Dave Weigel points out that this is quite a departure for Shabazz, whose group is best known for "showing up at civil rights rallies (or Philadelphia polling booths) in black military garb, and becoming a distraction for everybody." Shabazz has previously been quoted telling Howard University students that "the Jews" killed Nat Turner and controlled the media and the Fed. The Anti-Defamation League, the Southern Poverty Law Center, and the US Commission on Civil Rights consider the New Black Panthers a hate group. Former members of the original Black Panthers have rejected the NBPP, which was founded in Dallas in 1989, and distanced themselves from its statements.

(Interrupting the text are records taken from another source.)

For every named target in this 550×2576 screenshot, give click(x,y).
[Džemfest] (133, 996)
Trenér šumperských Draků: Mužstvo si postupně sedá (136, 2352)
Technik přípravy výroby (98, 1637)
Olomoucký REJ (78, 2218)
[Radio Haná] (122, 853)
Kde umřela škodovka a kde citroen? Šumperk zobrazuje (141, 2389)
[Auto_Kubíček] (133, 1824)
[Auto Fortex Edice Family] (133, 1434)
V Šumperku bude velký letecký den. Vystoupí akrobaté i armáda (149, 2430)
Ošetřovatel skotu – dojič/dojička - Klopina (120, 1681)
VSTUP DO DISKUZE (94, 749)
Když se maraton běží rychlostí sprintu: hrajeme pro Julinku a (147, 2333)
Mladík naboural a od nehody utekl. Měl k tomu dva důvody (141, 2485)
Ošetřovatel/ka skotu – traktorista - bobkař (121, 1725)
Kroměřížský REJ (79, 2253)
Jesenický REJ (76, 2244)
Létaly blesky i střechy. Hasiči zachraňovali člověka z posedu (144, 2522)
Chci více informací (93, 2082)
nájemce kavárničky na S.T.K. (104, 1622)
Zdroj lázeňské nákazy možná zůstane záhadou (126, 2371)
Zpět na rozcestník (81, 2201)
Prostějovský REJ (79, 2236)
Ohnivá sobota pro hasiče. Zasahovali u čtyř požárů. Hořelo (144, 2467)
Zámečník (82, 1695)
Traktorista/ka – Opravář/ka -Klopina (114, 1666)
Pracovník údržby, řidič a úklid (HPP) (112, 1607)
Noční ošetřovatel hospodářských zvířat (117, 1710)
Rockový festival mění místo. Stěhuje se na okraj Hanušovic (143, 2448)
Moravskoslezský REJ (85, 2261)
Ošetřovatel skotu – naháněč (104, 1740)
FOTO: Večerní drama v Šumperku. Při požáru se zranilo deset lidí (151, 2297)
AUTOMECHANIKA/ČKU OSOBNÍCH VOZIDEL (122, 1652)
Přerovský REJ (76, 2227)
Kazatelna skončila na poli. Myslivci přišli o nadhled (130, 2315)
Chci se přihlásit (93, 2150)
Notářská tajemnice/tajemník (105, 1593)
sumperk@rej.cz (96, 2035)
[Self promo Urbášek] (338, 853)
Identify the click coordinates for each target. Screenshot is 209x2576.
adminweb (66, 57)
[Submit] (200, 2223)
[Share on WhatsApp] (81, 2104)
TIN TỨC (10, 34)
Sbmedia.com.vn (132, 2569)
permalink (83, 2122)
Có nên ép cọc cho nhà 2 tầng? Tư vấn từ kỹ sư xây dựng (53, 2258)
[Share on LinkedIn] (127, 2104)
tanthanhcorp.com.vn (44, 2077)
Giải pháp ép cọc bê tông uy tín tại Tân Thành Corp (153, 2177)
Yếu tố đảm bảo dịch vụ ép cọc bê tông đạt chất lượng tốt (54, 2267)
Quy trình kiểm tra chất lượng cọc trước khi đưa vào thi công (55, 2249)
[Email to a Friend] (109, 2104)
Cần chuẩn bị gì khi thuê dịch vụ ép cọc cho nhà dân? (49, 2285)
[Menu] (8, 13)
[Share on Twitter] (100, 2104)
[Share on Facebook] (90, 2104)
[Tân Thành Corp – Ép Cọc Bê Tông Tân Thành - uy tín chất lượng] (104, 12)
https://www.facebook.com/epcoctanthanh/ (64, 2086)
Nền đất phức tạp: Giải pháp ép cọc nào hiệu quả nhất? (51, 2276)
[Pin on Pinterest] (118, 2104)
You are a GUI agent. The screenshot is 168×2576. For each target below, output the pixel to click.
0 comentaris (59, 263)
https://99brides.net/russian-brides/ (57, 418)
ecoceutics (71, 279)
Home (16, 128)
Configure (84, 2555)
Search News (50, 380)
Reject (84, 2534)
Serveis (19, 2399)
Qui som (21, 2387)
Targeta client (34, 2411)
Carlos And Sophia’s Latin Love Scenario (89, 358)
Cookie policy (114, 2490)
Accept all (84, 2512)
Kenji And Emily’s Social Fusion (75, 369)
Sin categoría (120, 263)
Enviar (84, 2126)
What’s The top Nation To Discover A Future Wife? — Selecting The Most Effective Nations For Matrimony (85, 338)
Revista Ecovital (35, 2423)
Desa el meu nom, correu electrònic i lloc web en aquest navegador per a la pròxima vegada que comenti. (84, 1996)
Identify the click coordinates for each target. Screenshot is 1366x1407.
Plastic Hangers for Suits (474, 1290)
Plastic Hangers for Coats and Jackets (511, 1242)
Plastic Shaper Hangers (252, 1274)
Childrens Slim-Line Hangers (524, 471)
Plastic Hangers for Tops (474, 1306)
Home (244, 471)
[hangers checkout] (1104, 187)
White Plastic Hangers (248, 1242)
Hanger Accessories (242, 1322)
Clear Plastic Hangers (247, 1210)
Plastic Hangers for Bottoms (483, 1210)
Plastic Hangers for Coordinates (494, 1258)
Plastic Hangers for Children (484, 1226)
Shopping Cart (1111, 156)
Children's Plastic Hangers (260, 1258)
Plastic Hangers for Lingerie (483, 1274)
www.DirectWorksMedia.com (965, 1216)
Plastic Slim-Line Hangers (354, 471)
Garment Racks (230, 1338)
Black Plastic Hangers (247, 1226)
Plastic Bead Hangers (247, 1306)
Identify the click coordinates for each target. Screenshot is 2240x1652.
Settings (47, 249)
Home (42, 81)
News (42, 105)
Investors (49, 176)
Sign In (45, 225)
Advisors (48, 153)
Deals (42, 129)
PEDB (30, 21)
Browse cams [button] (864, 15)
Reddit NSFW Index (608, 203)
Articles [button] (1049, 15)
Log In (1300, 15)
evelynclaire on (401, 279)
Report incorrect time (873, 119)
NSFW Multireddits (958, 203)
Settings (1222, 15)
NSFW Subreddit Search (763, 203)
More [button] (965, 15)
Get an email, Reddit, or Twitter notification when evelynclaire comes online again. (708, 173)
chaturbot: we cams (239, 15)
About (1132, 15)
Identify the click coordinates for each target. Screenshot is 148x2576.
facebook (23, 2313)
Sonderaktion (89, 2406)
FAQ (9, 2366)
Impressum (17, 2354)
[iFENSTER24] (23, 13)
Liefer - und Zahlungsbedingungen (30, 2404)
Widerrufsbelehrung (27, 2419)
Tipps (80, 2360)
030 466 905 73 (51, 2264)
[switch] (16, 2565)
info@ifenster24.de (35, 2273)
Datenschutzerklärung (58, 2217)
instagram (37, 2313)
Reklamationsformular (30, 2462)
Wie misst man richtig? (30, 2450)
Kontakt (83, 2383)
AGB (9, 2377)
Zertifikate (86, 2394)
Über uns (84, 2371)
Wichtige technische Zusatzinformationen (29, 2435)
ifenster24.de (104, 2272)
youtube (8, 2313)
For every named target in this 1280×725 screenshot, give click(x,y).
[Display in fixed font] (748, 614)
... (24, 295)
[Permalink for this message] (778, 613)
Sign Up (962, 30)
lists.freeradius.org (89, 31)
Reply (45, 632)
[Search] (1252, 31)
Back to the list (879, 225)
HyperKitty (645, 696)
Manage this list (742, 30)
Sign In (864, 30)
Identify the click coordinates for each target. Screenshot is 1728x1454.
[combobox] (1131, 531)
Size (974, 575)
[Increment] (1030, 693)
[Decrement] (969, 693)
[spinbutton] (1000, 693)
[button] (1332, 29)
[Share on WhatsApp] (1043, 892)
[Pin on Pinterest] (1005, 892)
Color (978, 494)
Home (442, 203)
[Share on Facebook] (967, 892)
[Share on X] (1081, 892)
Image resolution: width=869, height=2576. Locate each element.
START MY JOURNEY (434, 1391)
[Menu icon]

A preacher for a prominent African American church in the Ferguson area, who asked not to be identified, told me that Shabazz and his acolytes don't have as much sway over the protesters as he claims. Nor does she think that he's a true peacekeeper. "He's an instigator," she said. In this video, he calls for the death of Darren Wilson, the officer who killed Michael Brown:

Anonymous: The hacktivist group got involved in the protests after learning about the shooting on Twitter from local rapper Tef Poe. Anonymous hasn't done much true hacking in Ferguson, although it did gum up the inboxes of police and lawmakers with an email bomb and sporadically take down the city website. For a while last week, the group seemed poised to steal the limelight and embarrass authorities by releasing the name of the officer who'd shot Michael Brown, but then it fingered the wrong guy. Since then it has mostly limited itself to what it does best: getting the rest of the internet to pay attention. Yesterday, Anonymous called for a "Day of Rage" on Thursday, a week after a similar appeal helped draw thousands of people to Ferguson solidarity protests in other cities:

Tibetan monks: On Sunday, a group of exiled Tibetan monks arrived in the parking lot of the QT gas station in Ferguson to bring a message of peace, according to St. Louis Alderman Antonio French.

Jewish Voice for Peace: On Monday, Hedy Epstein, a 90-year-old Holocaust survivor, was arrested for "failure to disperse" while protesting Nixon's decision to bring the Missouri National Guard to Ferguson. She's a member of Jewish Voice for Peace, a national group that advocates for equality for Palestinians and Israelis. "I am deeply, deeply troubled by what is going on in Ferguson," Epstein told Newsweek after her release. "It's a matter of injustice, and it's not only in Ferguson…The power structure looks at anyone who's different as the other, as less worthy, and so you treat the other as someone who is less human and who needs to be controlled and who is not trusted."